According to Indian folklore, “it is believed that the leaves of this plant [guava] can cure jaundice within three days” (305). The use of guava leaves is reported to be widespread in the Mangalore district of Karnataka, in Southwest India, for the cure of jaundice. Scientists in the area decided to verify the use of guava leaves for jaundice and other liver diseases by conducting a study on the hepatoprotective (liver protection) properties of guava leaves.
The study on the hepatoprotective effects of guava leaf extract was conducted at the Krupanidhi College of Pharmacy in Bangalore, India. Researchers collected fresh leaves from guava trees in the Koramangala area in Bangalore. They crushed them, and boiled the leaves in water for one hour. They filtered out the solids, and evaporated the water, leaving a powdered guava leaf extract. Rats were used as study subjects.
Analysis of the extract showed that it contained carbohydrates, tannins, flavanoids, saponins, steriods, protiens and amino acids.
Researchers found that the extract showed good liver protective activities; the effect produced by the higher doses of guava leaf extract (500mg/kg) was similar to that produced by Silymarin, a well-known hepatoprotective agnet. Furthermore, the guava leaf extract prevented an increase in liver weight in rats, something Silymarin does not do.

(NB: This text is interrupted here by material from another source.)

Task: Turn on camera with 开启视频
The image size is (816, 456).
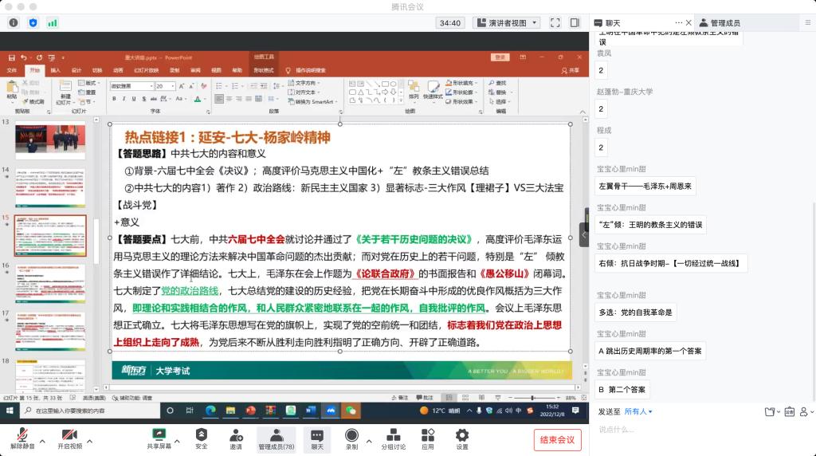Action: pos(69,435)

“In conclusion,” the researchers stated, “the aqueous extract of Psidium guajava Linn. leaves [guava leaves] showed good hepatoprotective activity in CCI4 induced acute and chronic liver damage, PCM induced liver damage and TAA induced liver necrosis. The hepatoprotective activity may be due to the antioxidant effect of the plant” (310). In other words, guava leaves can help protect the liver. Guava leaf tea or guava leaf extract seems to be able to help prevent damage, or help to treat damage already done.